Collected data:
====================

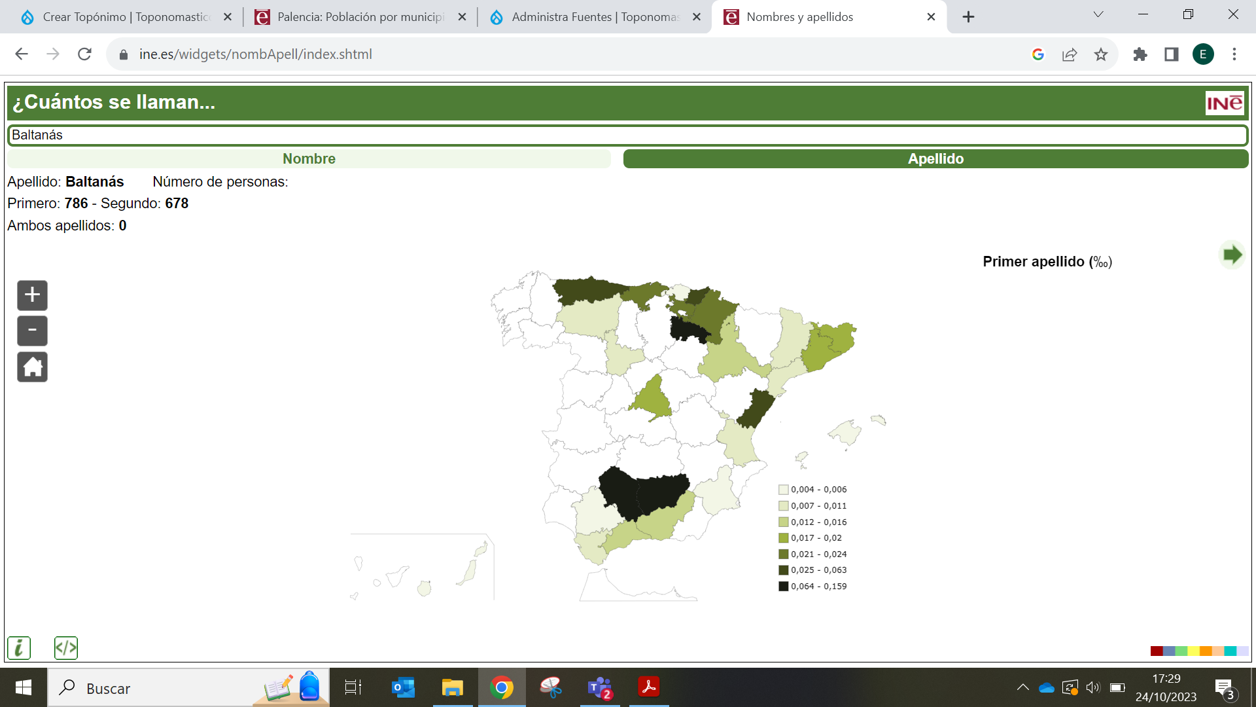Open the Chrome three-dot menu
1256x707 pixels.
click(1234, 54)
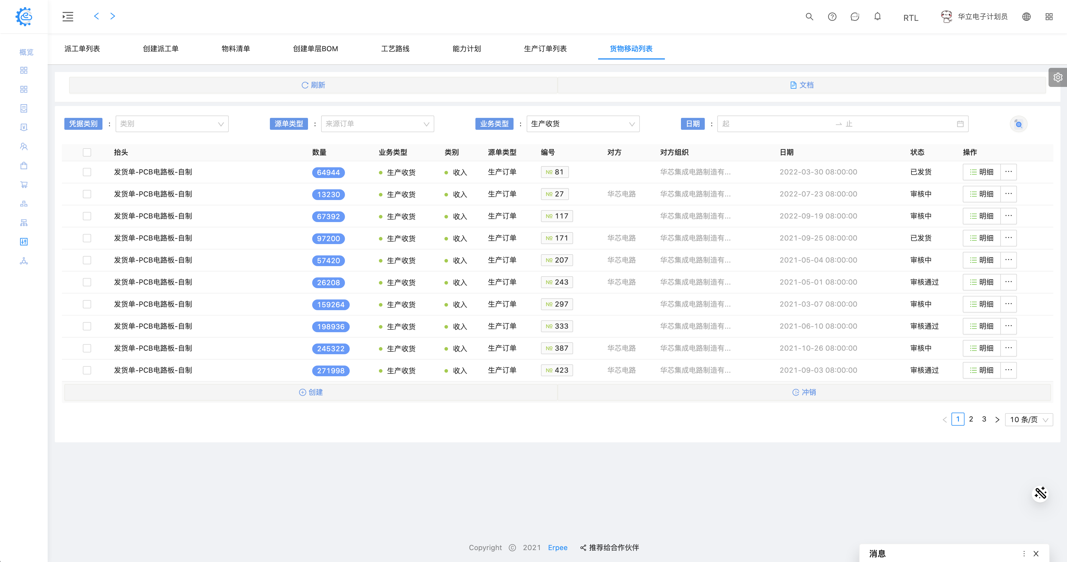
Task: Open the 10 条/页 page size selector
Action: click(x=1028, y=419)
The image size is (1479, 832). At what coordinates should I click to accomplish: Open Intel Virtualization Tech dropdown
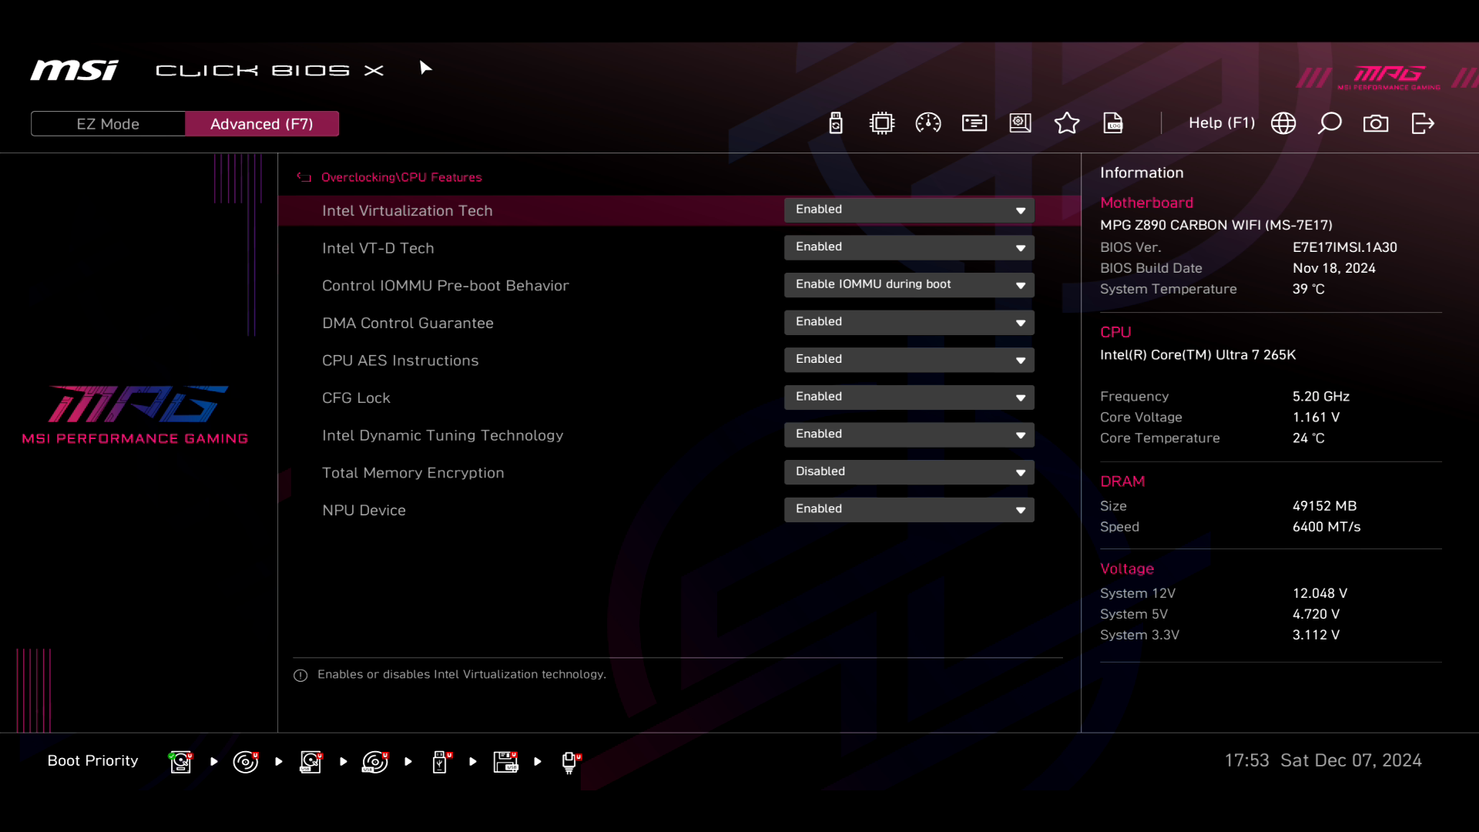pyautogui.click(x=909, y=210)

====================

▶ [THE PROBLEM]
Locate the line containing "The image size" in the records above, then output it and every line after it through the last, excluding pictures.

▶ [SOLUTION TO THIS TASK]
The image size is (1479, 832). At what coordinates should I click to accomplish: Open Intel Virtualization Tech dropdown
pyautogui.click(x=909, y=210)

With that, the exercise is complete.